Why did they use a story then, instead of just coming right out and saying what they wanted to say? Because there is power in stories. Stories help us to see truth through someone else’s eyes rather than through our own biased view. Through stories we can get to Truth by seeing past our own version of truth.
When David heard Nathan’s story, he saw clearly how shamefully he had used his faithful military commander Uriah by stealing his wife and having him killed, and David repented. When the Pharisees heard Jesus’s story about the shameful vineyard workers who kept beating the messengers who came to collect what they owed and who finally killed the owner’s son, the Pharisees looked for ways to kill Jesus.
These stories were intellectually rigorous; they made the people who heard them think, and ultimately to act, though not always in positive ways. Stories don’t come with guarantees.
They don’t even come with guarantees that the audience will understand. More than once Jesus took His disciples aside to explain the meaning of His stories.
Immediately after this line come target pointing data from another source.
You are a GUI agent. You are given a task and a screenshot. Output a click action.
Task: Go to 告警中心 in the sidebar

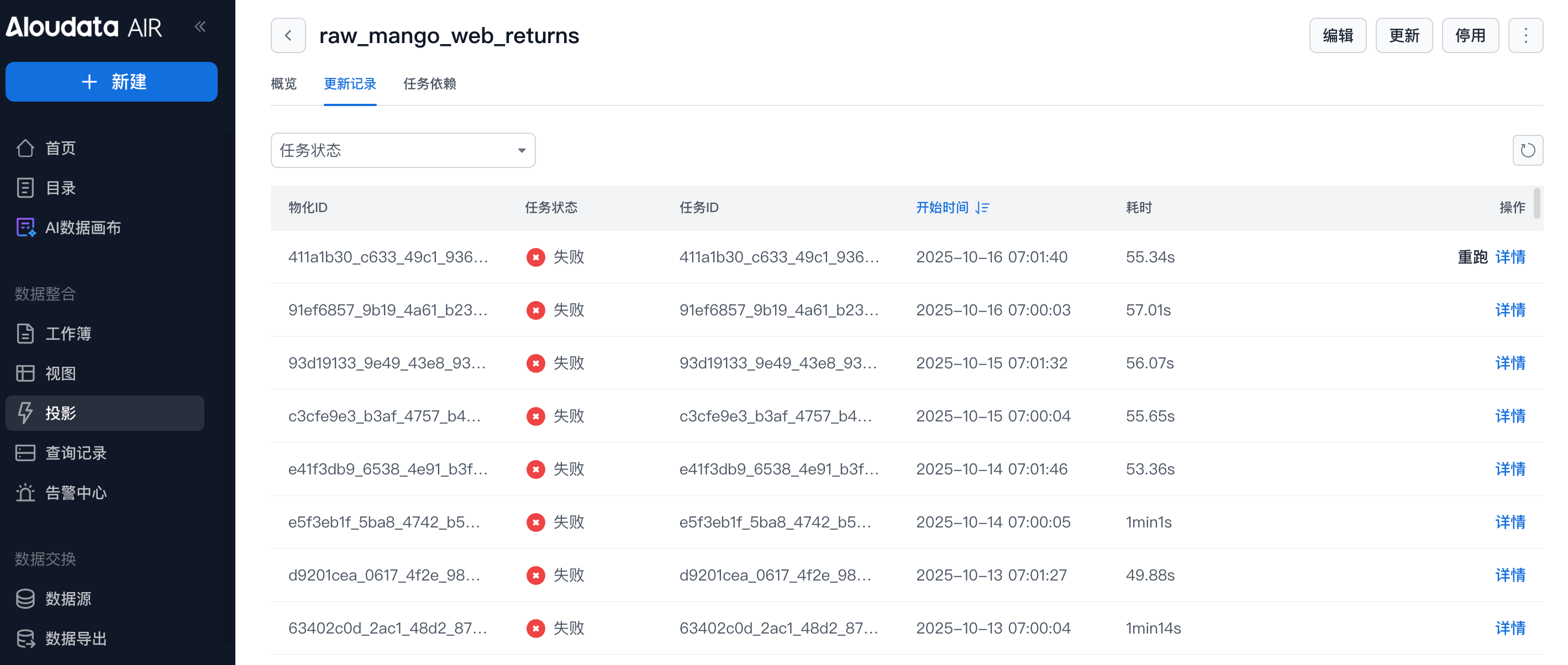point(76,492)
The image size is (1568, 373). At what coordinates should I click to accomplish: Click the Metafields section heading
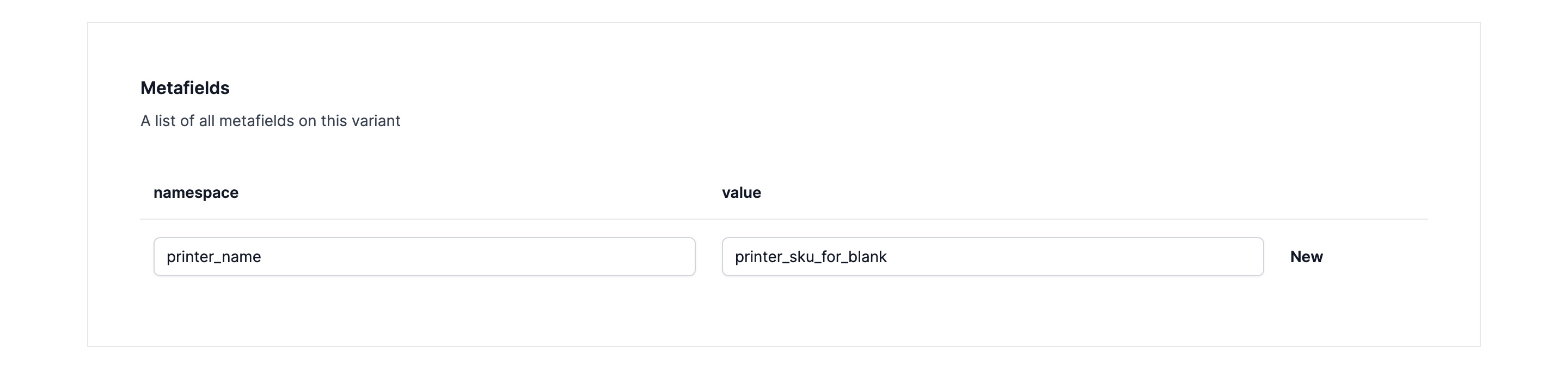185,88
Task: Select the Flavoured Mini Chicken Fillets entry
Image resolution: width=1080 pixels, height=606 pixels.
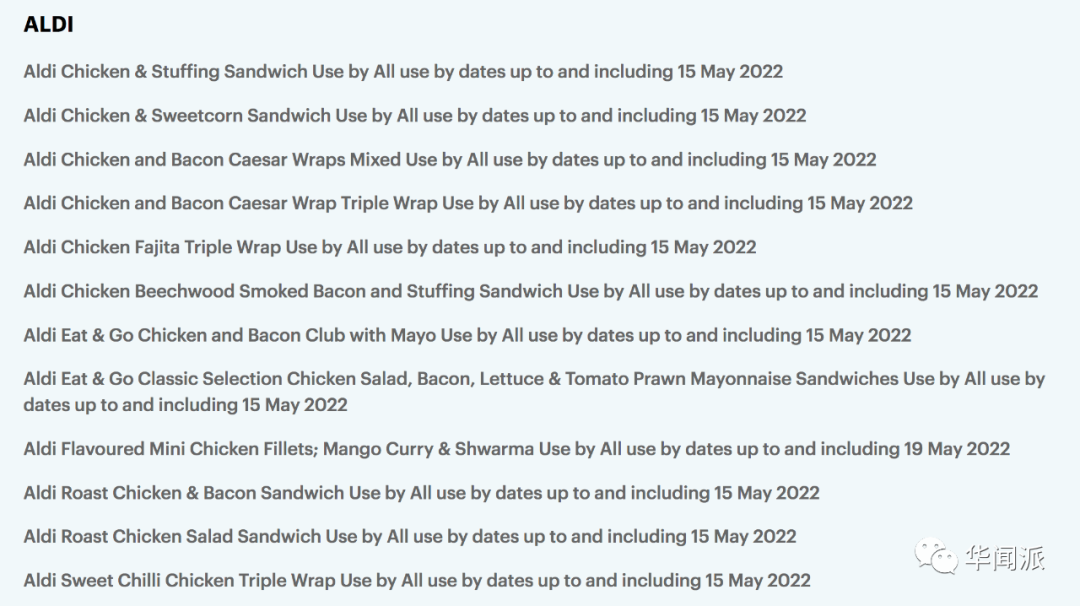Action: (517, 449)
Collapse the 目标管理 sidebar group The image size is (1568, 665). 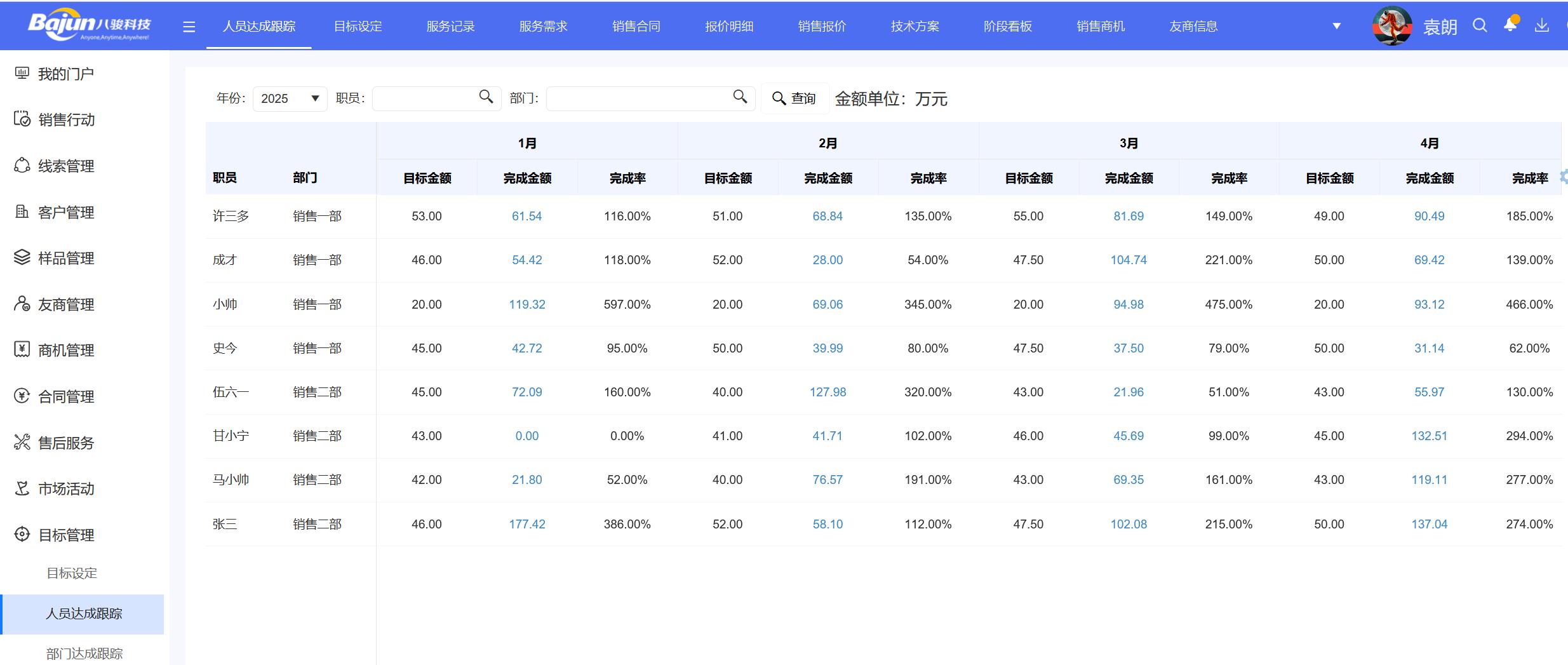[x=65, y=535]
Certainly the words were understandable, the images were familiar, but the disciples were wrestling with the “so what” of the story. What does it mean, they asked Jesus. They weren’t asking, what does it mean when you say a sower went out to sow. They got that. They got that seed wouldn’t grow if the birds came and ate it or if it fell on rocky ground or if thorns choked out the roots. What they wrestled with was the significance of what they heard.
In all this talk of “intellectual rigor,” I’m hearing very little about adding significance to our fiction. It seems to me, some novelists today want to tell farmers stories about computers or auto mechanics about organic feeding processes. When they aren’t interested, these writers are chastising them for not being intellectually rigorous. I wonder how intellectually rigorous those writers would appear to be if they were given a farm to run.
If these writers want to reach farmers, they ought to be writing stories about which farmers care and which hold significance for farmers rather than criticizing them for the weakness of their intellectual rigor.